Which people does the excerpt on the California pregnancy-center disclosure arguments name? List each one as the excerpt identifies them.

▶ **EXCERPT TO READ**:
== Segment start ==

But if Farris was successful in pushing his framing that the law unfairly targets CPCs, his argument that the California disclosures are different than “informed consent” requirements affecting abortion clinics appeared to be less persuasive. In Planned Parenthood v. Casey, for example, the Supreme Court upheld a series of mandatory disclosures Pennsylvania lawmakers placed on abortion providers, including information that the state had some financial services available should a patient decide to carry a pregnancy to term. Justice Kagan wanted to know how California’s disclosure requirements were different. Farris claimed it was because in Casey, the disclosures were “triggered” by the fact that a medical procedure was imminent.

CPCs, Farris stated, are not offering medical services—even the licensed ones.

That statement prompted Justice Sonia Sotomayor to launch what I see as the most important line of questioning in the entire case. Walking through the landing page of an unnamed CPC website, Sotomayor picked through in great detail all the services provided, including pregnancy tests and ultrasounds. She noted the website said the clients would be seen by nurses and that the centers follow Health Insurance Portability and Accountability Act, or HIPAA, privacy disclosure requirements. If there are no medical services provided, Sotomayor posited, why would a facility even mention complying with medical privacy laws?

Farris ran out of time before he could fully answer Sotomayor’s question—which is unfortunate, because in the entire hour of oral arguments, it was the only time the court’s attention focused on those affected by the deceptive business practices CPCs frequently engage in. According to a 2010 NARAL Pro-Choice California investigation into clinics in the state, 41 percent of California counties did not have an abortion provider (and that number has gotten worse since), while 91 percent of state counties had at least one CPC. The report states that the majority of CPCs in California are located in rural areas, and those CPCs that are located in urban cores tend to target low-income women of color as potential clients.

== Segment end ==

▶ **DATA**:
== Segment start ==

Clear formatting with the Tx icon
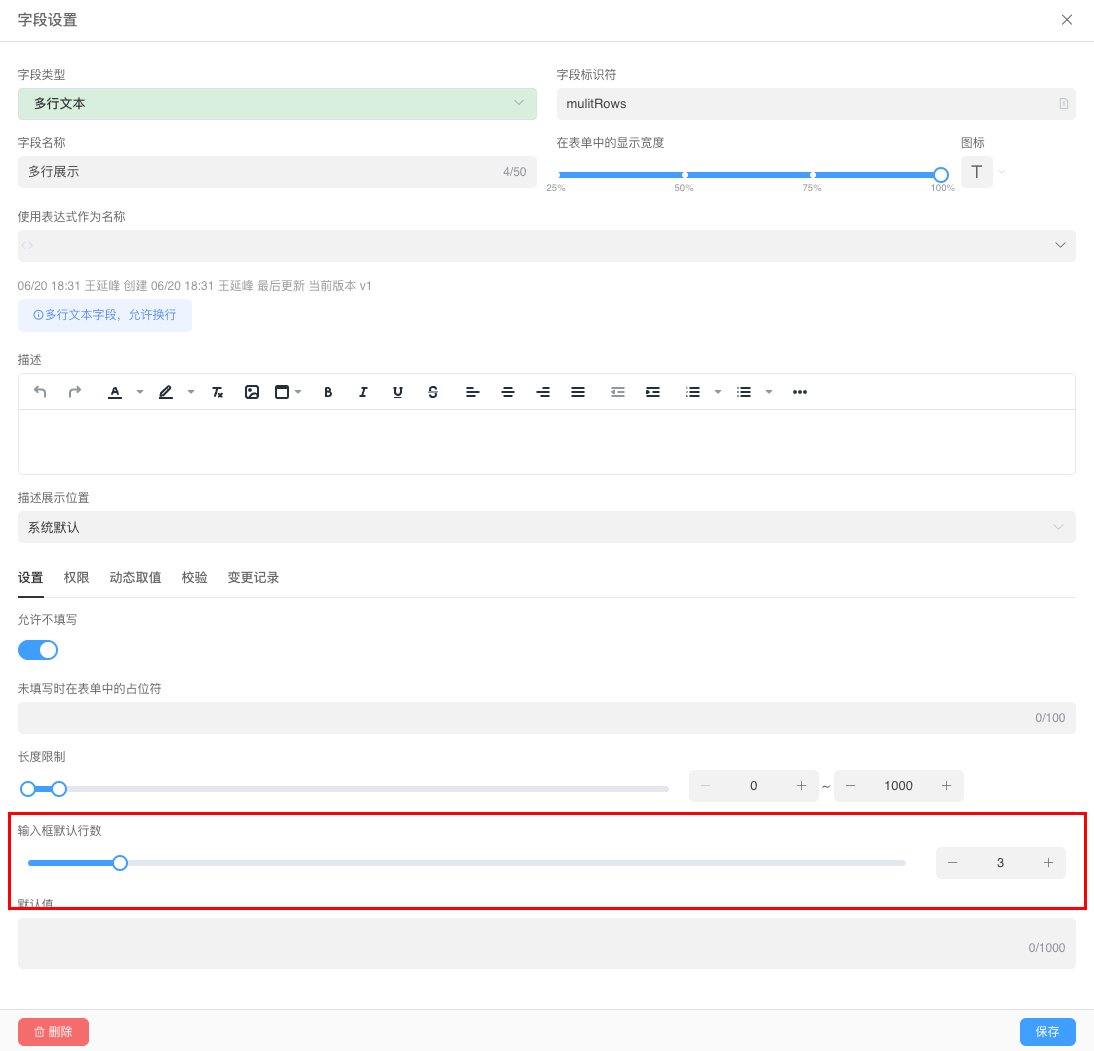 pos(217,392)
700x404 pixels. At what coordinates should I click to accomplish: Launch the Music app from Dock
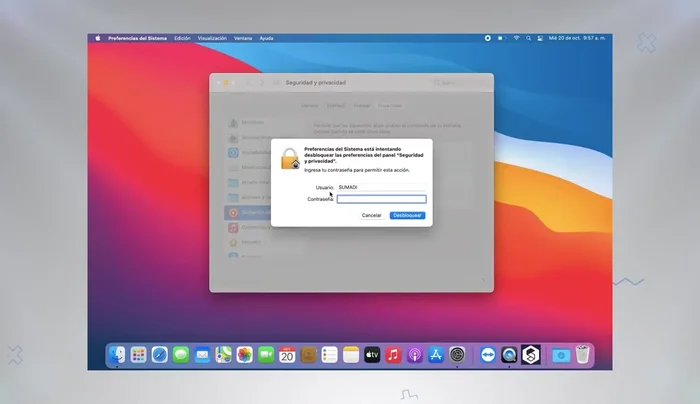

== Segment end ==

▶ **EXERCISE ANSWER**:
- Farris
- Justice Kagan
- Justice Sonia Sotomayor